Palestinian businesses across East Jerusalem were shuttered, including in the walled Old City, and in the mixed Jewish-Arab port city of Haifa in northern Israel, protest organiser Raja Zaatar told Reuters the strike had closed 90 percent of businesses in Arab neighbourhoods.
Ra’afat al-Saman, a business owner in East Jerusalem’s Salahaddin street, named after the Muslim conqueror who seized Jerusalem from the Crusaders in 1187, said he supported the strike.
He said: “This is the least we could do for our own people. We stand in solidarity with Gaza, Sheikh Jarrah, al-Aqsa and against the violations.”
Yuval Steinitz, an Israeli cabinet minister from Prime Minister Benjamin Netanyahu’s right-wing Likud party, deplored the strike as “another blow to the delicate fabric of relations and cooperation between Jews and Arabs”.
The Israeli military’s chief spokesman, Brigadier-General Hidai Zilberman, said it was continuing to act in Gaza.
He told Army Radio: “The IDF (Israel Defence Forces) is not talking about a ceasefire. We’re focussed on the firing.”
Demonstrations over the Gaza crisis and recent Jerusalem tensions were also planned for Ramallah, Hebron and other Palestinian cities across the West Bank.
Strike participation in Ramallah seemed to be high, with the main highway from the city centre to the Qalandia checkpoint giving access to Jerusalem almost completely deserted.
Mahmoud Jabr, 50, a grocery store owner outside his shuttered shop in Ramallah., said: “We closed our shop like everyone else in solidarity with all Palestinians against the acts that are carried out against all of us.”
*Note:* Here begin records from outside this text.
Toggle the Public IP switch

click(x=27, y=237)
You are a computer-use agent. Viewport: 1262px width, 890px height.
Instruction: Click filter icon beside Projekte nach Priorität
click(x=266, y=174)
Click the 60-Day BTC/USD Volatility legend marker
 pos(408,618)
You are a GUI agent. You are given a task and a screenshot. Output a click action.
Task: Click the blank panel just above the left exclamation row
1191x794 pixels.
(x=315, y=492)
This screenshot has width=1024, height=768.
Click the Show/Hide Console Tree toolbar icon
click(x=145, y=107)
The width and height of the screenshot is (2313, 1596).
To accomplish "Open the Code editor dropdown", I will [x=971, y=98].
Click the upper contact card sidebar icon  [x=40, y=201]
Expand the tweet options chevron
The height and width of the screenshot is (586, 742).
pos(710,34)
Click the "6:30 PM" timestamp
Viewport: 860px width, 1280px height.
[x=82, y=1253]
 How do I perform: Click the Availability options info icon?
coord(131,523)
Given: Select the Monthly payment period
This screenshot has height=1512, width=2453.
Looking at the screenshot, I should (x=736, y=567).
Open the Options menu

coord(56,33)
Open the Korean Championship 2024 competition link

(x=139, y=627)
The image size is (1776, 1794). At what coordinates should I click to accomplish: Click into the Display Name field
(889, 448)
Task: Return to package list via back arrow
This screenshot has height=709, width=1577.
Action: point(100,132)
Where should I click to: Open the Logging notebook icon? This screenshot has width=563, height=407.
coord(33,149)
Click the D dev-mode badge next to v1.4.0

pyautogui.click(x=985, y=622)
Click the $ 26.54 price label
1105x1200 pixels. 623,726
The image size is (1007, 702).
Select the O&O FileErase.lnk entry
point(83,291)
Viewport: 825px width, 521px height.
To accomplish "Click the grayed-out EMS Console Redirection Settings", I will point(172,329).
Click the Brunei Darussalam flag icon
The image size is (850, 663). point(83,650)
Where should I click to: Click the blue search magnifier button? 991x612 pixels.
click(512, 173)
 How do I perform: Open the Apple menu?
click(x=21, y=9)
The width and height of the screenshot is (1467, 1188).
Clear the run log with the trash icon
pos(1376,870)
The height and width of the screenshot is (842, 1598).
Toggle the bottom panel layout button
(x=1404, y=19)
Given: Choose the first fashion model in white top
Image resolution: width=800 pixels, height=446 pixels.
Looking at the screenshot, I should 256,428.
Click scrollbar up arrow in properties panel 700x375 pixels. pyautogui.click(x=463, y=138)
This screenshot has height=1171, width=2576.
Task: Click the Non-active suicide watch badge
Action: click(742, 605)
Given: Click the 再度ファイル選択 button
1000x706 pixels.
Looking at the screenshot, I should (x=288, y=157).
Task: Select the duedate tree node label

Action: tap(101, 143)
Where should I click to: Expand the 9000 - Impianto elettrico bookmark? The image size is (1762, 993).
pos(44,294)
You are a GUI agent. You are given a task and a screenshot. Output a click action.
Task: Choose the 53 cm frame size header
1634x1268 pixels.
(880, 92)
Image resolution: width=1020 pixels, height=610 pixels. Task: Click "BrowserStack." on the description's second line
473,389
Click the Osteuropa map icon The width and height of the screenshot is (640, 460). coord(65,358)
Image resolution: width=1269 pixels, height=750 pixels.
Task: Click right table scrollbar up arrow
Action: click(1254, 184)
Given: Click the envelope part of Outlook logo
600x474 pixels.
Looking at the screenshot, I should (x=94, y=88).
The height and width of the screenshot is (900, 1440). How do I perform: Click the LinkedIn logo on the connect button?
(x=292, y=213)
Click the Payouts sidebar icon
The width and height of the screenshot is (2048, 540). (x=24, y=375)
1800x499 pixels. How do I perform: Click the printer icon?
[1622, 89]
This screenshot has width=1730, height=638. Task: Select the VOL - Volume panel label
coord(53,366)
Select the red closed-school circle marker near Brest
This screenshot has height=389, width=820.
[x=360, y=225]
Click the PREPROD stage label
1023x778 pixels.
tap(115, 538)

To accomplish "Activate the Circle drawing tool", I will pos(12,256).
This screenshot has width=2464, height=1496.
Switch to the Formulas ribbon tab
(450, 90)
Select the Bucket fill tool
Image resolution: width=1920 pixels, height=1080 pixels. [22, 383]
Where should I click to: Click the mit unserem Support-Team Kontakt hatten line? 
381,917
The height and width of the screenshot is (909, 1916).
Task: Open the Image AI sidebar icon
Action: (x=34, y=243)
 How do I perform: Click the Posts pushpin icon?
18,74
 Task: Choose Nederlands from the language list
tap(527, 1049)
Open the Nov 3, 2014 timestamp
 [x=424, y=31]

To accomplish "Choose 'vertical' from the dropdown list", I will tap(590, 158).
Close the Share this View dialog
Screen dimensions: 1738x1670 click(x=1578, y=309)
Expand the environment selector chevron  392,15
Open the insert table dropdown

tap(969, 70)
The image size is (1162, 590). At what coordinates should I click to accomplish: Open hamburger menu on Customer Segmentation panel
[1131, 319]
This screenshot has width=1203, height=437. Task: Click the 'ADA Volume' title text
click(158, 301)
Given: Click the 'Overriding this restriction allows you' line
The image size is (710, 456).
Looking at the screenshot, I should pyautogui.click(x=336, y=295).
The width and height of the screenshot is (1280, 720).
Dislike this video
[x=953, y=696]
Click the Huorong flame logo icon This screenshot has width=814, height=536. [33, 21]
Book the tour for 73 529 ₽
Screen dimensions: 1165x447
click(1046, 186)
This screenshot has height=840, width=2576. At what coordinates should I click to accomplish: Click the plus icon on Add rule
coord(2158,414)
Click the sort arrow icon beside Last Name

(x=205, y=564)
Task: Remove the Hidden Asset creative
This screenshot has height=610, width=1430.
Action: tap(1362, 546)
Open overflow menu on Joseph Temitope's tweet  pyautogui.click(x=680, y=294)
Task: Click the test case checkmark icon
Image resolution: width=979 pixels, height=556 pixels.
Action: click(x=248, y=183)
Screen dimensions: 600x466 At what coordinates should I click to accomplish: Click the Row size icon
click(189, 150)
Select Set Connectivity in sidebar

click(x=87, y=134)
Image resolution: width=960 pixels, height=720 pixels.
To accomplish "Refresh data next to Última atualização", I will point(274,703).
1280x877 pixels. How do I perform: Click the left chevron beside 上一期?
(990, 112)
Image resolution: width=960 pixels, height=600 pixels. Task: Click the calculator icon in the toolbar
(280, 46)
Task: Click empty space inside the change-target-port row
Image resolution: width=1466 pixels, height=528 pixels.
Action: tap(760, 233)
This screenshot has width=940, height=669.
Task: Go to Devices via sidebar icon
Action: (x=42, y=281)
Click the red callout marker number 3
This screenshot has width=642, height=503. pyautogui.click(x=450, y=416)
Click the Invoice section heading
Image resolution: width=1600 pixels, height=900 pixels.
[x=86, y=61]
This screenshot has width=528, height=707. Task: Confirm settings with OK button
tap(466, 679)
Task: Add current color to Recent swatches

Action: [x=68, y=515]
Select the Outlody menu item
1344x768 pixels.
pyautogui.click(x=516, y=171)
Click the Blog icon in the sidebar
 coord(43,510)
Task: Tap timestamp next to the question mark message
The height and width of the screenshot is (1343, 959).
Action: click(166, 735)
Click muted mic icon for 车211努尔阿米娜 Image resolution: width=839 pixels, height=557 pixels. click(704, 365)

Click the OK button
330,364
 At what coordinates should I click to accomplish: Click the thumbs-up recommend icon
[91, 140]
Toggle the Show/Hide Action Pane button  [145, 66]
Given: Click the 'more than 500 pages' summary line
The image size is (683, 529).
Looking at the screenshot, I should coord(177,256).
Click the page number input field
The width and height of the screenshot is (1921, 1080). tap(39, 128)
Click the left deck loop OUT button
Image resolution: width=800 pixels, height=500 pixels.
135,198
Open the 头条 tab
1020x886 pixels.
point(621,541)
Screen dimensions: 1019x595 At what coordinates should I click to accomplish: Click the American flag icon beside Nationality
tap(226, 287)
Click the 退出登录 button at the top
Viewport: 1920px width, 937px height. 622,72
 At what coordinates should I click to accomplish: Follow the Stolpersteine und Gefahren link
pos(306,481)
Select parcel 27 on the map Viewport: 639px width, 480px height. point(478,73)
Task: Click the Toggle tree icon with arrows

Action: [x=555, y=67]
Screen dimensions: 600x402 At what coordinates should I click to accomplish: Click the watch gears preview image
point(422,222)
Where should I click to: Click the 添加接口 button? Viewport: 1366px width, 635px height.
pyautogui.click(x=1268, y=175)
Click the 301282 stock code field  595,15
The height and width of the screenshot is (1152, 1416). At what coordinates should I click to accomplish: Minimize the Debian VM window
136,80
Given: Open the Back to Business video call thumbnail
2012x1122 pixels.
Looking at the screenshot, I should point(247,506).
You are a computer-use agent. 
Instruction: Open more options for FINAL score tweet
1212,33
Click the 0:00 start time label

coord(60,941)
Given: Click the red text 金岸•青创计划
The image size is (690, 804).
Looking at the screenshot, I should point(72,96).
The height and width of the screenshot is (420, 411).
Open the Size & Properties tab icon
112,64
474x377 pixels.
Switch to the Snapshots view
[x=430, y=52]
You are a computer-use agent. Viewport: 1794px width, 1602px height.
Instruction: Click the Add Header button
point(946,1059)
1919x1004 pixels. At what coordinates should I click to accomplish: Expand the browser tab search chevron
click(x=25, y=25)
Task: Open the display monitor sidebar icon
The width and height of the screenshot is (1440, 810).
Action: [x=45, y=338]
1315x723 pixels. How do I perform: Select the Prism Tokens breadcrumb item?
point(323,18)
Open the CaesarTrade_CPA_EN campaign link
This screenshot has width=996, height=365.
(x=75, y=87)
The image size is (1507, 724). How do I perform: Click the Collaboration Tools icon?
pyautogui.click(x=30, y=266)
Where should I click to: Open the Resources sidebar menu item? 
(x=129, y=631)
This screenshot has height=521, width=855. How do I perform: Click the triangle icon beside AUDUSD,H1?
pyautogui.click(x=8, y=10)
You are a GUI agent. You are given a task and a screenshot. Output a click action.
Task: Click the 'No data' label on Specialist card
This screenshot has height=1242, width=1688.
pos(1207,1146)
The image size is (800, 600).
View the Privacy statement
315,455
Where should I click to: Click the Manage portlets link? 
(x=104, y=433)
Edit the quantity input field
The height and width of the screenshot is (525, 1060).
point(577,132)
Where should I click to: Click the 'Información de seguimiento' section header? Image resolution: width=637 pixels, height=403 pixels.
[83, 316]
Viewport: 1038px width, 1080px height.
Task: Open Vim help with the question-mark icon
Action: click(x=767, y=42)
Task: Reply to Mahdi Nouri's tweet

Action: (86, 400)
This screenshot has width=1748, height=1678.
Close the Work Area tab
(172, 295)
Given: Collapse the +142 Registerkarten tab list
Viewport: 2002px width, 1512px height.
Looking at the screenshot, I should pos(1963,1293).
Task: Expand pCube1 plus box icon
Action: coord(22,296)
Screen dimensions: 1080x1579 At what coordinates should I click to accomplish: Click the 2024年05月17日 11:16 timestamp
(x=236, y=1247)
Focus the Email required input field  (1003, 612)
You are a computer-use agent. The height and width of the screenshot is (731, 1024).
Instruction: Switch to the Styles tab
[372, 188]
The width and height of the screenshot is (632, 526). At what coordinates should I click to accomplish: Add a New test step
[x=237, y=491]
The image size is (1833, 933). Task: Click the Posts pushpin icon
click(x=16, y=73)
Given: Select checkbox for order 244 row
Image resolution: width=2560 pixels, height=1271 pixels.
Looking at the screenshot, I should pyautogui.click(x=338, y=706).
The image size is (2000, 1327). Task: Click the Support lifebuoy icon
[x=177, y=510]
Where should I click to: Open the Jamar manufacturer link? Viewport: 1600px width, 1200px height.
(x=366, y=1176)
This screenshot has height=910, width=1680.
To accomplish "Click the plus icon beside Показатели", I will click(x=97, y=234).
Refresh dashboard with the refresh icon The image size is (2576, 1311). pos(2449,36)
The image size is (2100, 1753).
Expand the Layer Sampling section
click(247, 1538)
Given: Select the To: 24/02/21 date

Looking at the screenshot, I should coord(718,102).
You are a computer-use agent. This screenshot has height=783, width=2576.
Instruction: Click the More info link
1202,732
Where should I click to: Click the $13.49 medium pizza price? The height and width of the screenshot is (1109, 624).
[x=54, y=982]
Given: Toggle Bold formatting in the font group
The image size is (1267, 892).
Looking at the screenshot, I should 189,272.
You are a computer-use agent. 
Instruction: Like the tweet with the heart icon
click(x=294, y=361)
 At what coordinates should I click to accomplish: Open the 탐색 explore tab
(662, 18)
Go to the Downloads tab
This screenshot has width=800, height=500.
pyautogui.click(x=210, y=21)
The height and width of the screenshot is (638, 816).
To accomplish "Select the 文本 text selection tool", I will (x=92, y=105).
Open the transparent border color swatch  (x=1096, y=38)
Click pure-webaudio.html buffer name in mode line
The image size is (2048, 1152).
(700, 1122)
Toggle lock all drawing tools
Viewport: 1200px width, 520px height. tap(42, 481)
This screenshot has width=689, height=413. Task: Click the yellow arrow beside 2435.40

The Israeli military said its troops shot dead a Palestinian who tried to attack them with a gun and improvised explosives in the occupied West Bank and that it downed an unmanned aerial vehicle (UAV) near the border with Jordan on Tuesday.
Calling Netanyahu on Monday night, US President Joe Biden said Israel had the right to defend itself against indiscriminate rocket attacks but encouraged it to make every effort to protect civilians, the White House said.